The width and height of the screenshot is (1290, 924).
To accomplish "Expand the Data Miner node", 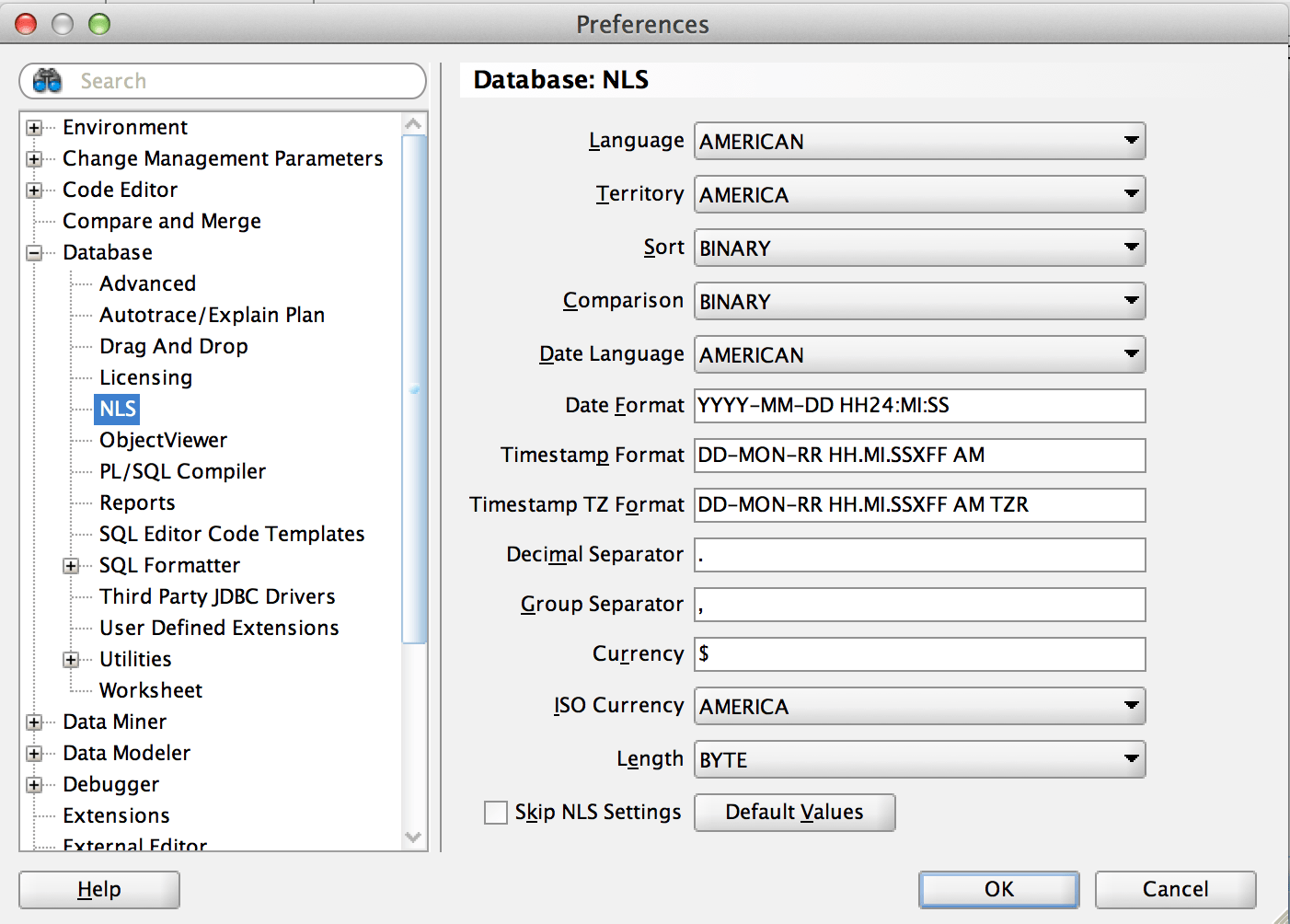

**********

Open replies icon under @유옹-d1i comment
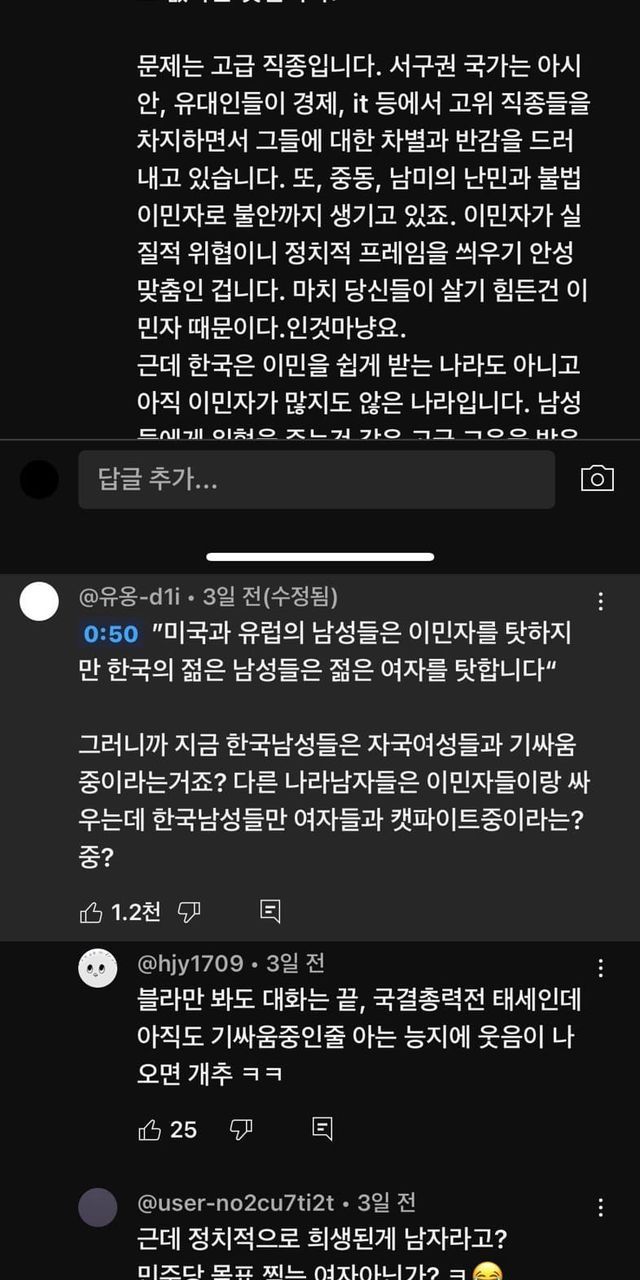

**********

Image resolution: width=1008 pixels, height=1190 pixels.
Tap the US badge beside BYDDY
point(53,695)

**********

# The problem:
Starting at the line that contains "The width and" and ending at the line that contains "the Data Miner", output those lines of the data as a Markdown table with the columns Row and Line. Skip any blank lines, and leave the pictures out.

# Task solution:
| Row | Line |
|---|---|
| 1 | The width and height of the screenshot is (1290, 924). |
| 2 | To accomplish "Expand the Data Miner node",  |